• **Task to carry out**
Across all the records, filter for lines with the word "Select" and copy them.

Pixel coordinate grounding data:
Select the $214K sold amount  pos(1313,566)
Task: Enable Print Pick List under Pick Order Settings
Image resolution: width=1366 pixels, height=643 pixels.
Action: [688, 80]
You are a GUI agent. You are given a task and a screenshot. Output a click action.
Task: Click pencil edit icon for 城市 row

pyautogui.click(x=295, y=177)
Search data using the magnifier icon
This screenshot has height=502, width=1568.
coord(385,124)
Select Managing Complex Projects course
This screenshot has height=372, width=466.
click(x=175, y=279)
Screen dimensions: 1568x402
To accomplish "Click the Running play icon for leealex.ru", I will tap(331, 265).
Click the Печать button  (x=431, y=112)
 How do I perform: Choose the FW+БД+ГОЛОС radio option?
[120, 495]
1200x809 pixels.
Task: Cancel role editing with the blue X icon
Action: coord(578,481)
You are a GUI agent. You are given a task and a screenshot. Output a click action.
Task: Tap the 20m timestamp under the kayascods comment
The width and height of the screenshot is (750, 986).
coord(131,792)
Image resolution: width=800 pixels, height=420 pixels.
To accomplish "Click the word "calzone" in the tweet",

• **Task solution**
Select the $214K sold amount  pos(1313,566)
Select Managing Complex Projects course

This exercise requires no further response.